We’ve officially started to let them free range fairly often.  I mean, we kind of had to. Once they had a taste for it, they quickly learned how to fly over the fence for their run and wander the yard on their own anyway.  I swear, it’s like keeping a toddler in their new bed.  It just won’t happen.

Free Range Chicks

Free Range Chicks

Well, hey.  The only reason we really kept them in the run is to keep them away from Scout, our overly playful pup that seems to think they are toys.  But you know what? It turns out these chicks can really handle their own.  Scout is now afraid of getting pecked on the nose again, and all it takes is a cock-eyed look from one of the chicks to send her running in the other direction.  Mission: Accomplished!

They’ve also really gotten to know us! It’s so funny.  Every time they see one of us, the whole flock comes running (and if you’ve ever seen a chicken run, you know what I mean by funny).  In fact, it was incredibly hard to get this picture of them free ranging, because they kept running at me while I was trying to get in the best angle to get a picture!

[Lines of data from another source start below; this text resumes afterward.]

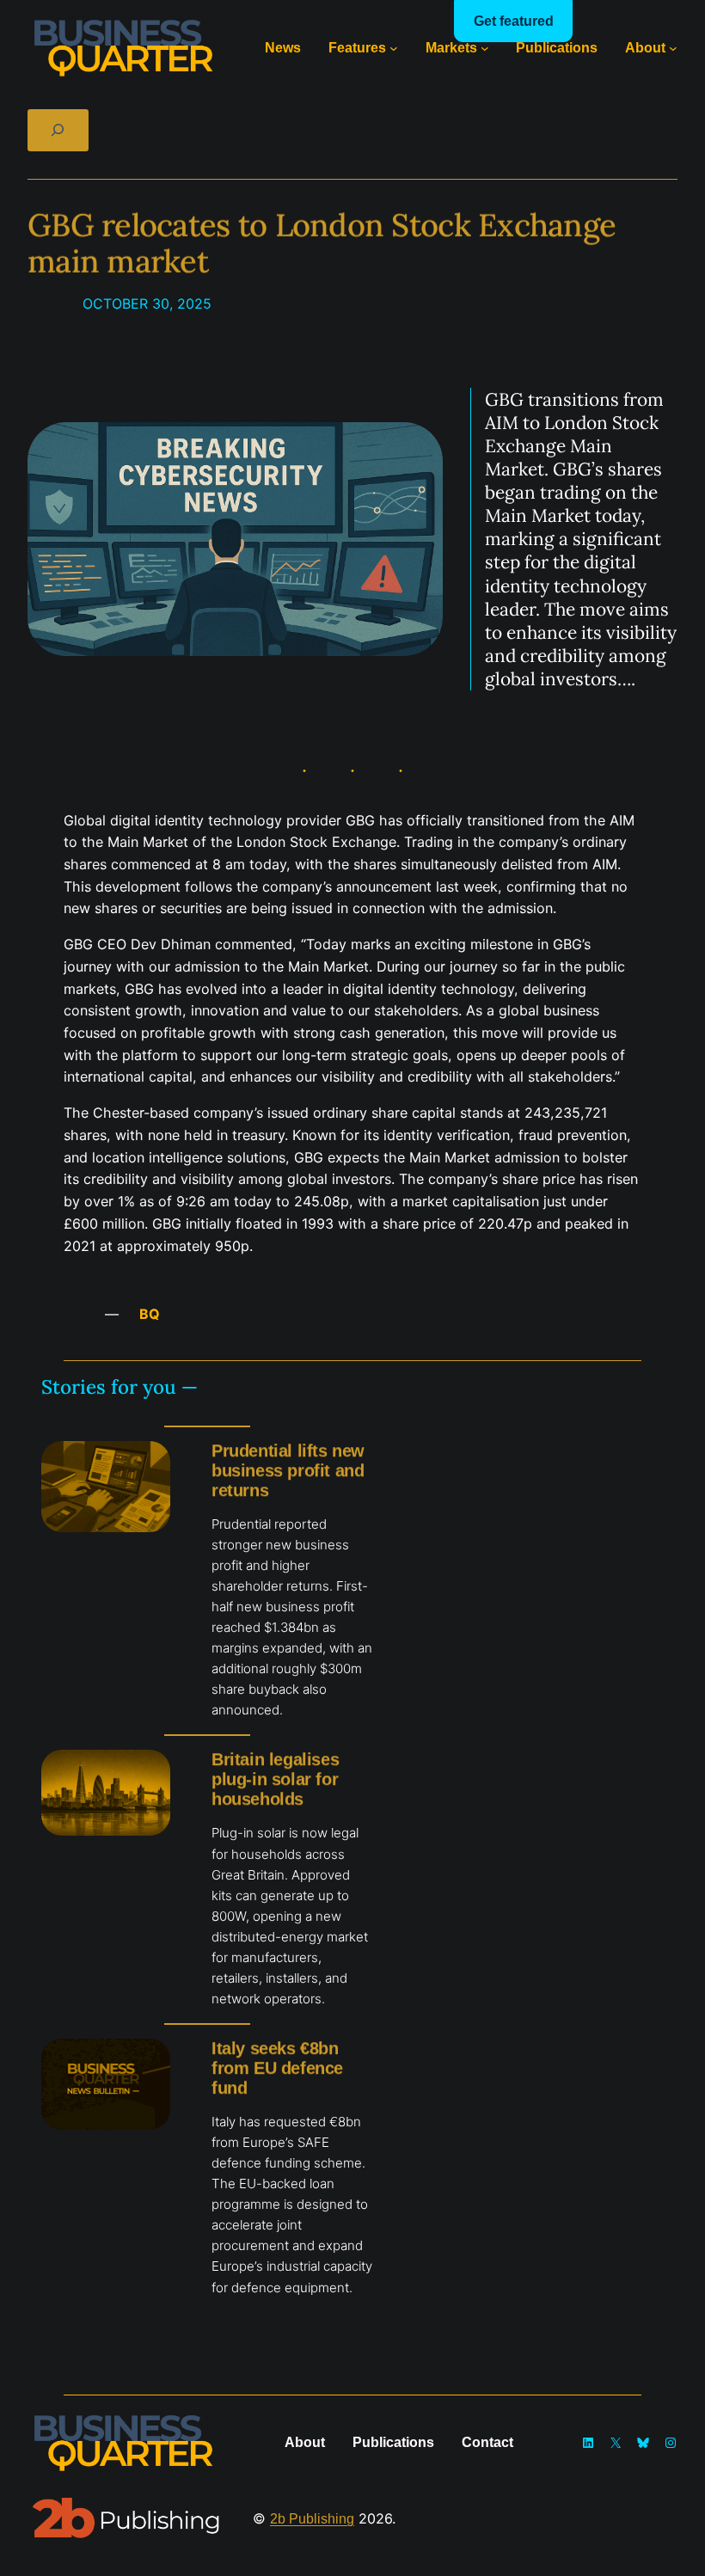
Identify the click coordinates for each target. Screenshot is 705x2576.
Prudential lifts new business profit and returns (288, 1470)
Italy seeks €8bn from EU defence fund (277, 2068)
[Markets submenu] (485, 48)
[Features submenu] (393, 48)
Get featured (514, 21)
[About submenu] (673, 48)
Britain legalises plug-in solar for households (275, 1779)
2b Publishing (312, 2518)
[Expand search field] (58, 130)
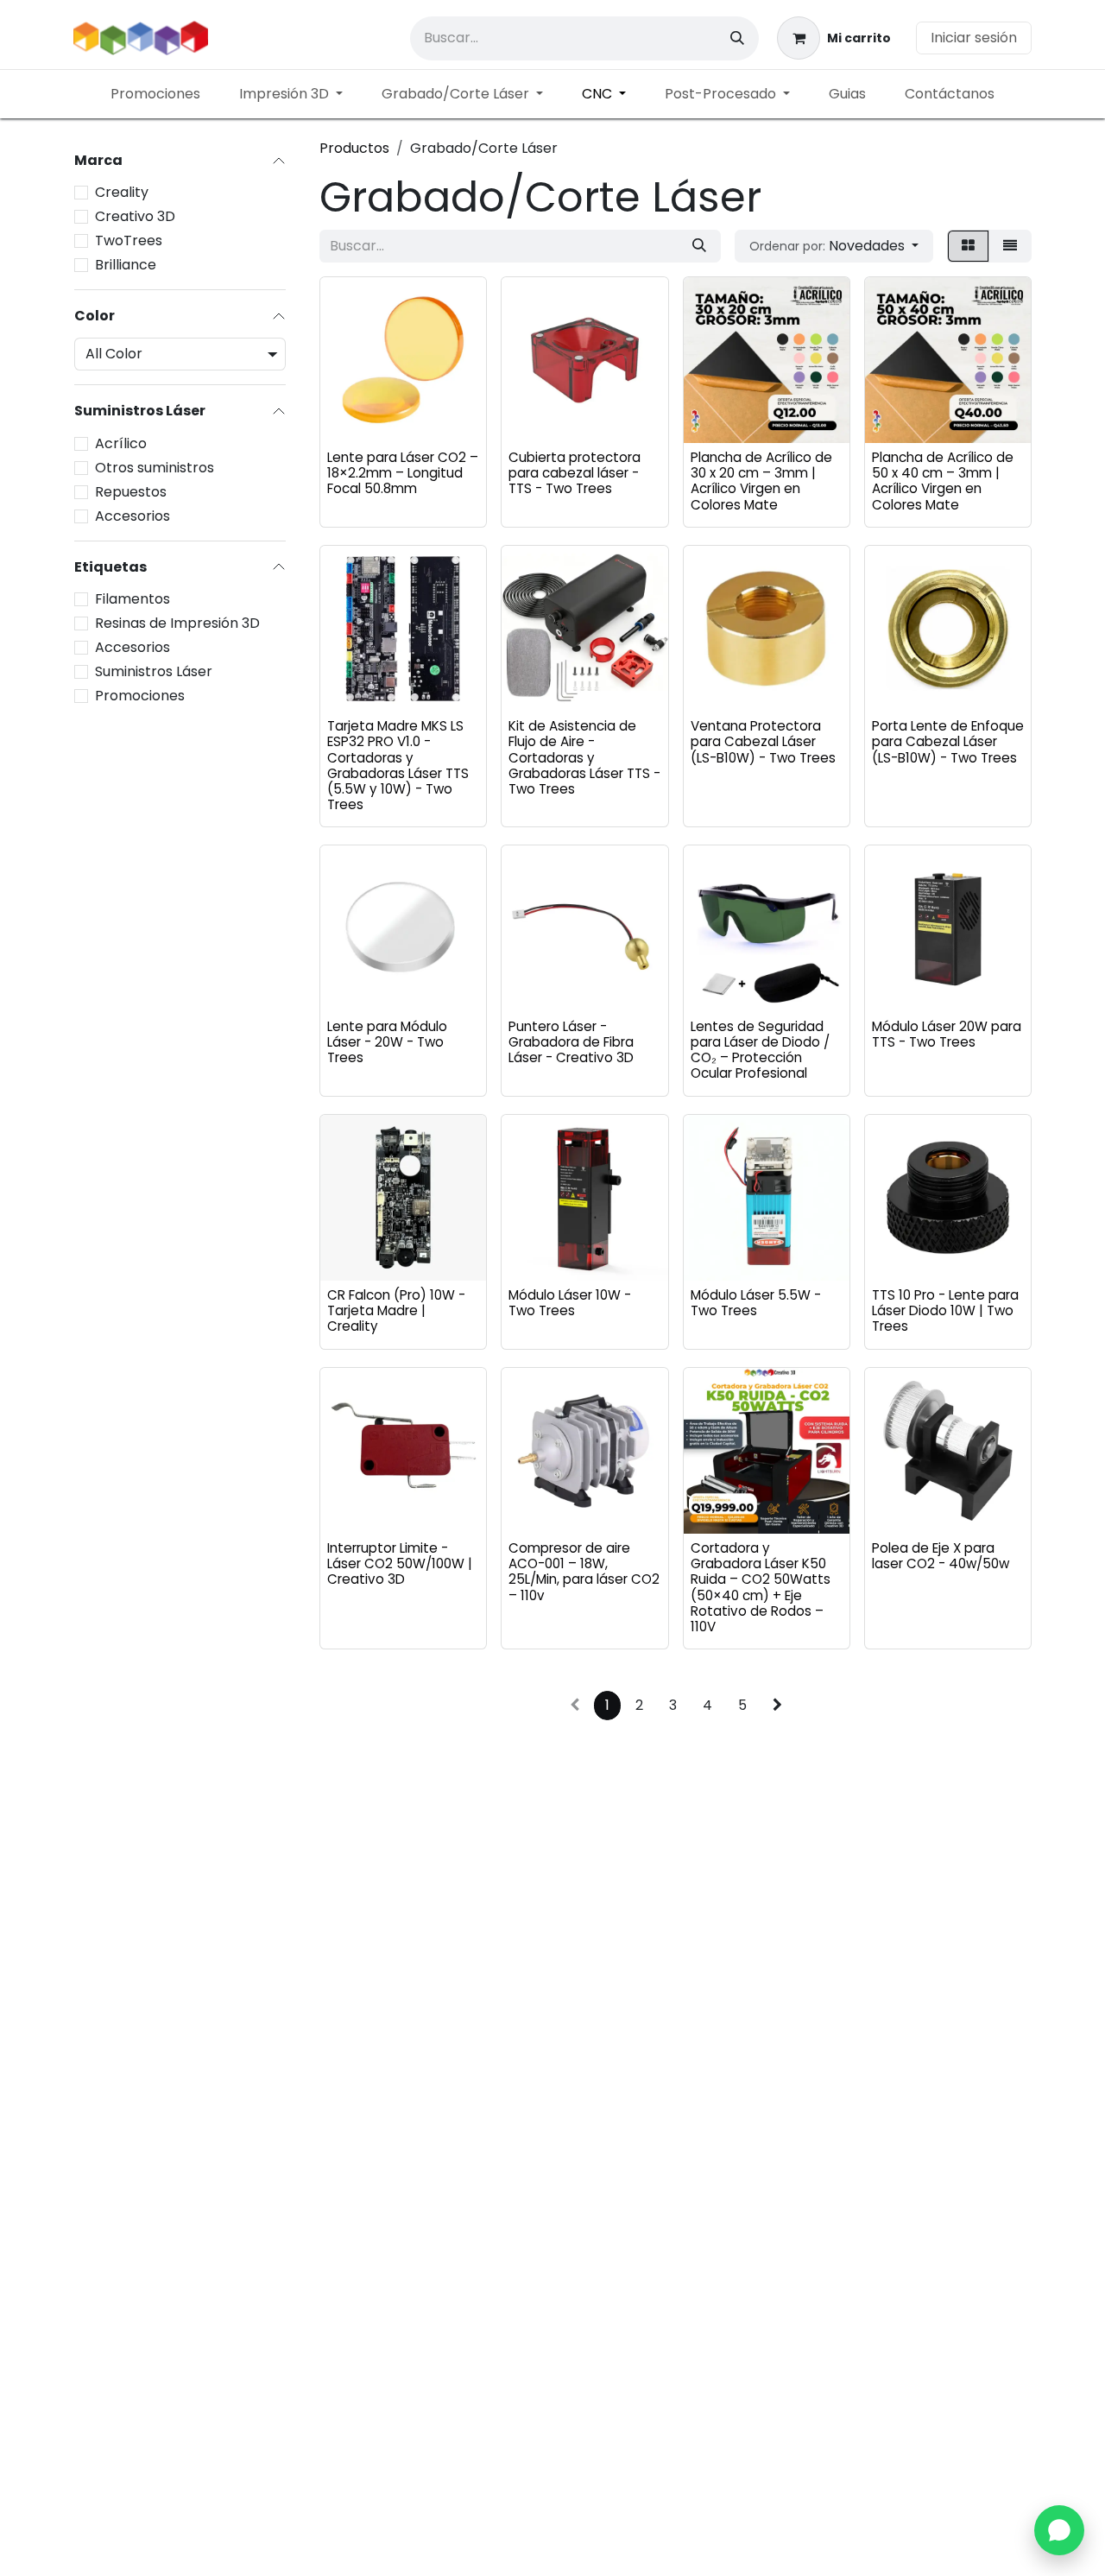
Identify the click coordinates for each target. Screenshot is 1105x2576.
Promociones (140, 696)
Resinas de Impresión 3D (177, 623)
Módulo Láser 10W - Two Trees (569, 1303)
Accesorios (132, 516)
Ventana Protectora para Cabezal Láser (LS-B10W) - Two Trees (763, 741)
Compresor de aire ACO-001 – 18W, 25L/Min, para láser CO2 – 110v (584, 1571)
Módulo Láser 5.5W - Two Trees (756, 1303)
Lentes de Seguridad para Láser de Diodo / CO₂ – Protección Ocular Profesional (760, 1050)
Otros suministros (154, 468)
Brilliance (125, 265)
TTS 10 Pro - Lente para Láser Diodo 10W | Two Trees (945, 1310)
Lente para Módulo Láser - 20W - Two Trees (387, 1041)
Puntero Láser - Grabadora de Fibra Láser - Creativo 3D (571, 1041)
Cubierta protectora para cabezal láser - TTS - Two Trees (574, 472)
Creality (121, 192)
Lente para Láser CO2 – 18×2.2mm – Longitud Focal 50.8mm (402, 472)
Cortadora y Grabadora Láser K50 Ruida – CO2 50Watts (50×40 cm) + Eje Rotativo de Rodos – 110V (760, 1587)
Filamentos (132, 599)
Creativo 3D (135, 216)
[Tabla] (968, 246)
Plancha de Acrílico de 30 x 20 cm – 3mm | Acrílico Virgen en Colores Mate (761, 481)
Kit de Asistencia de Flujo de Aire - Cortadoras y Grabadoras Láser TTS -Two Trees (584, 757)
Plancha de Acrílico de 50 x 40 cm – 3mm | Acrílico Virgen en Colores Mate (942, 481)
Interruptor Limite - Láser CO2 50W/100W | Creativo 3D (399, 1563)
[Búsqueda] (737, 38)
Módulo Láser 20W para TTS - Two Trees (946, 1034)
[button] (834, 246)
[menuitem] (155, 94)
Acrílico (121, 443)
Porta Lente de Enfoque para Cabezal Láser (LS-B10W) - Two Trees (948, 741)
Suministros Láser (153, 671)
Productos (354, 148)
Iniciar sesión (974, 37)
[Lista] (1010, 246)
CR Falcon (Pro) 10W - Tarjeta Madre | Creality (396, 1310)
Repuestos (131, 492)
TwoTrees (128, 240)
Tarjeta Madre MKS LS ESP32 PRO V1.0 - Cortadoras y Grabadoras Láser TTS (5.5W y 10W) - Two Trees (398, 765)
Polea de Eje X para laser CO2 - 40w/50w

In addition to running at us every time they see us, they really actually like to be held (well, most of them do, we’ve got 2 shy ones).  And Pistache loves holding them, too.  So it’s a win-win for everyone.

Friendly chicks.

Friendly chicks.

Cage Free Dad enjoys holding them, too.  For some reason, they really like to roost on his arm and listen to him talk.  Or…maybe they just think he’s crazy for talking to a chicken? I sure do!

 

Chicken Talk

Chicken Talk

They also really love roosting on his shoulder, although I don’t think he’s quite as comfortable with that!

Did it poop on me?

Did it poop on me?

The answer, of course, is no it didn’t poop on him.  I wouldn’t have been mean enough to snap a picture of that. But it was funny to see him get so nervous about it!

As far as growth updates, I’d say they are hitting puberty.  They go back and forth between peeping like chicks and clucking like chickens, which really reminds me of boys during that phase of life!

They’ve also finally started eating some table scraps.  These crazy birds really love cabbage! So funny.  I’ve tried a variety of things, and the only decent response has been to strawberry scraps and cabbage scraps.  They turn their noses up at everything else! Who knew chickens were picky?

All in all, our chickens are growing at an impressive rate.  I’m anxiously awaiting our first eggs, but I know it will be awhile before that starts up.  I’m hoping for August, though!